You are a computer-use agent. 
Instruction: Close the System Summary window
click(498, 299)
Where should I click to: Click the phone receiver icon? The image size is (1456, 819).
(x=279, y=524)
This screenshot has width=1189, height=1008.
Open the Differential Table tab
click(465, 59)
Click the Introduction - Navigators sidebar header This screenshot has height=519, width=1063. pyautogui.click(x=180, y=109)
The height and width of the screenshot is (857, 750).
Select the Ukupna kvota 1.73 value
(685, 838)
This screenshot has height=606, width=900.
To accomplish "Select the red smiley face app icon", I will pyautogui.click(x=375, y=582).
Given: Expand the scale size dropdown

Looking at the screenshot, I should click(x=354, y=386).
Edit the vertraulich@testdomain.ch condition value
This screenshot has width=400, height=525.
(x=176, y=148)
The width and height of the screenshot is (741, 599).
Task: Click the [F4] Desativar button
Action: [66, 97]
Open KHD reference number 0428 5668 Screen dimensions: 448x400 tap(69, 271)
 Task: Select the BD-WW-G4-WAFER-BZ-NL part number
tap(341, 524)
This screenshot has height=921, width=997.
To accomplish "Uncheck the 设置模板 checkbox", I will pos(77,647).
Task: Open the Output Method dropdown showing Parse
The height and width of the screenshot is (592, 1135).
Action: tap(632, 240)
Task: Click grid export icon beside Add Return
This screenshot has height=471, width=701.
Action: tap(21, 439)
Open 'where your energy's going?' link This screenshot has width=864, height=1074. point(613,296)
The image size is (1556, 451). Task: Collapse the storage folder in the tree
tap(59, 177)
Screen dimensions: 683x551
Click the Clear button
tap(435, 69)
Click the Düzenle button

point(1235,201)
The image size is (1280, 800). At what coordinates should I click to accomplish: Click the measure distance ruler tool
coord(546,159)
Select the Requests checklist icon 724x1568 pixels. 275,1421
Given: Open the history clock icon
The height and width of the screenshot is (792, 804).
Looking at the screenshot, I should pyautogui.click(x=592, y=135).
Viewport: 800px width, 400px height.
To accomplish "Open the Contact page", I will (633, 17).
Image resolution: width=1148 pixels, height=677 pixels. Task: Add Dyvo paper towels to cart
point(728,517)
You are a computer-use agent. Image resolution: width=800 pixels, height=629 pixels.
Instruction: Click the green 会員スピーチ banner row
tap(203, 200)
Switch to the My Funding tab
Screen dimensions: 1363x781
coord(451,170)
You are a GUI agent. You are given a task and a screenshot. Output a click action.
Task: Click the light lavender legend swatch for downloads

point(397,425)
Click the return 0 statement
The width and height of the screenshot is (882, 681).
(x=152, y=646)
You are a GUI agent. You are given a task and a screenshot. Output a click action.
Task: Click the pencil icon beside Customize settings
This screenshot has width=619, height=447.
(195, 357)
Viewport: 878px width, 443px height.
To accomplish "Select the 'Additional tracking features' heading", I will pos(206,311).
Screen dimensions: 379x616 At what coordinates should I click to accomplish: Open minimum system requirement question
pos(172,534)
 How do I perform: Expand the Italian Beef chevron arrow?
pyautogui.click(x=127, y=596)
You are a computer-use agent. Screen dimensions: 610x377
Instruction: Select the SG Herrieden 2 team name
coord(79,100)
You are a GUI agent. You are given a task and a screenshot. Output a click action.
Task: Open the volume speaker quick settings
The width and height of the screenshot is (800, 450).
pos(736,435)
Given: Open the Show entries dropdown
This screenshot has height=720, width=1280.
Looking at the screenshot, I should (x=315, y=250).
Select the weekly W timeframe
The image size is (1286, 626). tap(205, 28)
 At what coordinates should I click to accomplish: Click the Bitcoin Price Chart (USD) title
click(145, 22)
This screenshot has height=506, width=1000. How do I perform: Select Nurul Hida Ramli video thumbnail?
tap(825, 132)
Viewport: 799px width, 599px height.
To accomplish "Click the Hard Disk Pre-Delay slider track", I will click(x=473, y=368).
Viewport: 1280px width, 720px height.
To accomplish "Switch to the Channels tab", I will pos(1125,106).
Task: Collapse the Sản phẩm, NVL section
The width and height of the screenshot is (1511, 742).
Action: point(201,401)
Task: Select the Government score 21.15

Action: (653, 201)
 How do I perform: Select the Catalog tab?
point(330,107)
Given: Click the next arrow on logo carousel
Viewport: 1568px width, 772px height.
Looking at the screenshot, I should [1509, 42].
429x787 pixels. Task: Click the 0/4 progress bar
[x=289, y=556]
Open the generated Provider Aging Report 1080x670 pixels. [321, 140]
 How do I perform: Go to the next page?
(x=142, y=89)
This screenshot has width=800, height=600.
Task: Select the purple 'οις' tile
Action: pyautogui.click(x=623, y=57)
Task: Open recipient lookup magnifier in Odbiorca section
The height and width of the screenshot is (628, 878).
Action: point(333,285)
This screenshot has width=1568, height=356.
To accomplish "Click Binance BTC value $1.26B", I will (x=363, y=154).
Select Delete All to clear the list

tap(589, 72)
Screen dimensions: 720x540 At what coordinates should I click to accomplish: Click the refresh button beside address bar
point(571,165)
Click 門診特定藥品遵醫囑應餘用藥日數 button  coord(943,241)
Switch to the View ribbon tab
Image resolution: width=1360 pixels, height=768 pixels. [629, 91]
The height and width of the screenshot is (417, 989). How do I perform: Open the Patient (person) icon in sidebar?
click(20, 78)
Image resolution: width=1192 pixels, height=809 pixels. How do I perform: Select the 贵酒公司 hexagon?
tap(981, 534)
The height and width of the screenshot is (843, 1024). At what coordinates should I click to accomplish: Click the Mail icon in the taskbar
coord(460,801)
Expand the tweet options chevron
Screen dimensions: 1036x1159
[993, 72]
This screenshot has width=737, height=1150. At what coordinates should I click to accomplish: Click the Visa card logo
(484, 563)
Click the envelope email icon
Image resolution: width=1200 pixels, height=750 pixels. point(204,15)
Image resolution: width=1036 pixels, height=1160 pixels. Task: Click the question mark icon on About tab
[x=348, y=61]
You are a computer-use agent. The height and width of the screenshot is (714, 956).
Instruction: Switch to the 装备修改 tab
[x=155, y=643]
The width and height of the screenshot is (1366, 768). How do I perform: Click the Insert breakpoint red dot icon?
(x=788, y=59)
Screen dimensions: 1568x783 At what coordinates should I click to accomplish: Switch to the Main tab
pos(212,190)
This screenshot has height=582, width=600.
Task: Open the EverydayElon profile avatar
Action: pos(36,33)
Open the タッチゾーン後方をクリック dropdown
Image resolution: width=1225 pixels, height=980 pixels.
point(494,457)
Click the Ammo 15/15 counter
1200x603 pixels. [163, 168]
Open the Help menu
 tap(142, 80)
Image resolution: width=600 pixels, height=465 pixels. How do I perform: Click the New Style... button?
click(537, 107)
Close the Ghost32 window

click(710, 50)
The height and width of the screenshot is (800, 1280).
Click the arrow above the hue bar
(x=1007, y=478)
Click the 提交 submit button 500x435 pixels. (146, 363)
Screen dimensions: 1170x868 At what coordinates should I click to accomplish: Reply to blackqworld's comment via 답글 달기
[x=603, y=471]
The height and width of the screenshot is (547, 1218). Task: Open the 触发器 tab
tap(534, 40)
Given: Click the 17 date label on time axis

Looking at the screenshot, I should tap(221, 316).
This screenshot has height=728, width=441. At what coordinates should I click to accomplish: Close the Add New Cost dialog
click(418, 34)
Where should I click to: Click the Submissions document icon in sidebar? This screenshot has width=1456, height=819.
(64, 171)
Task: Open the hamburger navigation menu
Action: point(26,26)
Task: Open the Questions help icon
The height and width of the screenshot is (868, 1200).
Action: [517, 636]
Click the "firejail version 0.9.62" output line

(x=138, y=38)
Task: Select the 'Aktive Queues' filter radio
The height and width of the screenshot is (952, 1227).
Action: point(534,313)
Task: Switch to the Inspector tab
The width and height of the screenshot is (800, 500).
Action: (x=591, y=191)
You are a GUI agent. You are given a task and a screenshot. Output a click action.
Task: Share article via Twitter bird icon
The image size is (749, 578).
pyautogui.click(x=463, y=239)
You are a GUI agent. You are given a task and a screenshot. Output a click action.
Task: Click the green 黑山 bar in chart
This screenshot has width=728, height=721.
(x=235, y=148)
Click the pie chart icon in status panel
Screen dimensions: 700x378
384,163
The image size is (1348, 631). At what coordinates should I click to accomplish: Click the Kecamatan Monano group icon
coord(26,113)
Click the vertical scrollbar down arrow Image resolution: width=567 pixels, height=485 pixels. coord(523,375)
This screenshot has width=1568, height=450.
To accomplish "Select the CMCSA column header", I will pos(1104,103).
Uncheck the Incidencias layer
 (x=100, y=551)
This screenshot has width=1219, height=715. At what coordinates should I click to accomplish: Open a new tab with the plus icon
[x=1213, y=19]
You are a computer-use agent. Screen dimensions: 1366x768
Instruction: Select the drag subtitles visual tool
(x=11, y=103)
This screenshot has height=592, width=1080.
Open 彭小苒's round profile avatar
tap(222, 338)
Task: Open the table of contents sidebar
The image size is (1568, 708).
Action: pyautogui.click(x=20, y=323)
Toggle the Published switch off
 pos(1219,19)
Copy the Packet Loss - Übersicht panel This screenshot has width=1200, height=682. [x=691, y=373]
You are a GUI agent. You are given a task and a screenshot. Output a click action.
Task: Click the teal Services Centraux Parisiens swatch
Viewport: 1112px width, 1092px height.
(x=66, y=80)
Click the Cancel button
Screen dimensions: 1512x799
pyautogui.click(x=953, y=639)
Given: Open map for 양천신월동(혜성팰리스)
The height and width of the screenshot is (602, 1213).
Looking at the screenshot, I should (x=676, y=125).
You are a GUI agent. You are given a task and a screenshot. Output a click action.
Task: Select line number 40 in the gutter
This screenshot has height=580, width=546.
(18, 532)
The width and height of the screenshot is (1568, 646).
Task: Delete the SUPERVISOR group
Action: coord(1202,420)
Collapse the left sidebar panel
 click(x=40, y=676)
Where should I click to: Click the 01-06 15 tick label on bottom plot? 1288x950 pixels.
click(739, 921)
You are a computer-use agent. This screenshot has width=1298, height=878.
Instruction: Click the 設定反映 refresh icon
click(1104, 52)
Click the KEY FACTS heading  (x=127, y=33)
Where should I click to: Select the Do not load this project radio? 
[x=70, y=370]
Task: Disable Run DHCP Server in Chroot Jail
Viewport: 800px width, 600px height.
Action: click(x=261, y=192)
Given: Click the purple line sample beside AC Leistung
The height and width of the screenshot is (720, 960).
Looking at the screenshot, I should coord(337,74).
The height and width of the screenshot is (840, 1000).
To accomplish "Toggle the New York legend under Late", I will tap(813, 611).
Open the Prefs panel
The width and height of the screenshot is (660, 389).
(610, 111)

_ _ _ _ _ _ _

◆ Problem details:
Look above for lines with the word "section" and copy them all.

◆ Answer box:
Task: Collapse the Sản phẩm, NVL section
Task: Open recipient lookup magnifier in Odbiorca section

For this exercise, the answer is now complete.